PROBLEM REQUIREMENTS:
The required result is the exact run of lines beginning at the one containing "At what coordinates" and ending at the last line of the entries.

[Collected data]

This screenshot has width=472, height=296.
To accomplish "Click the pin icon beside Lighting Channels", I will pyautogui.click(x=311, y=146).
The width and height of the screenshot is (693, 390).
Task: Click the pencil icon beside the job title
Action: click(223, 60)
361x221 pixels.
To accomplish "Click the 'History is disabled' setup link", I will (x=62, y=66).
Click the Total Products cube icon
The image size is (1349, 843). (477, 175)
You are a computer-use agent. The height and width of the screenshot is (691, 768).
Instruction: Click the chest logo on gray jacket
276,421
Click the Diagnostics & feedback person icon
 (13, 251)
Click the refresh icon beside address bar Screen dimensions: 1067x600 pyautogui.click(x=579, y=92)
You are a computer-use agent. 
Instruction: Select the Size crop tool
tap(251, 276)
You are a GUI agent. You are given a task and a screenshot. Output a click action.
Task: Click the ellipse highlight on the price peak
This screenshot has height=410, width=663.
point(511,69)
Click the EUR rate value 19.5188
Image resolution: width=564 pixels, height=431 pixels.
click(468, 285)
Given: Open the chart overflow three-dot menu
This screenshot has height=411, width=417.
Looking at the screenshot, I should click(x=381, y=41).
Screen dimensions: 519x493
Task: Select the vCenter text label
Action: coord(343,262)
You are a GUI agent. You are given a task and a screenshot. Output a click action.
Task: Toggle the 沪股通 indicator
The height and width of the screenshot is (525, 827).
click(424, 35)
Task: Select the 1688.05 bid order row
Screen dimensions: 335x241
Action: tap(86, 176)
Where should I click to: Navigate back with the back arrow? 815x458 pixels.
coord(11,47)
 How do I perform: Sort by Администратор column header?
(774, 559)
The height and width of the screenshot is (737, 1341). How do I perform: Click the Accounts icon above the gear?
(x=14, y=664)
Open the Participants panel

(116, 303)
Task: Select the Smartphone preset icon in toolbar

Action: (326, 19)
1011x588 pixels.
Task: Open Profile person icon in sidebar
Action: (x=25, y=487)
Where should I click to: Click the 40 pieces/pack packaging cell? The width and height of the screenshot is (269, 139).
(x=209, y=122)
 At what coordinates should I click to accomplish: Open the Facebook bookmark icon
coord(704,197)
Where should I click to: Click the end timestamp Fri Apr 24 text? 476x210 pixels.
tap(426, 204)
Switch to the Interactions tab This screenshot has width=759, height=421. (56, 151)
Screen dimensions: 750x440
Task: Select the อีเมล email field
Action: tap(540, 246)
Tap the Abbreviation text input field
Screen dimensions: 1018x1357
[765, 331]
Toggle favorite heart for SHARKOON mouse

COMPLETED EXERCISE:
 At what coordinates should I click to accomplish: Open the Facebook bookmark icon
coord(704,197)
Where should I click to: Click the end timestamp Fri Apr 24 text? 476x210 pixels.
tap(426, 204)
Switch to the Interactions tab This screenshot has width=759, height=421. (56, 151)
Screen dimensions: 750x440
Task: Select the อีเมล email field
Action: tap(540, 246)
Tap the Abbreviation text input field
Screen dimensions: 1018x1357
[765, 331]
Toggle favorite heart for SHARKOON mouse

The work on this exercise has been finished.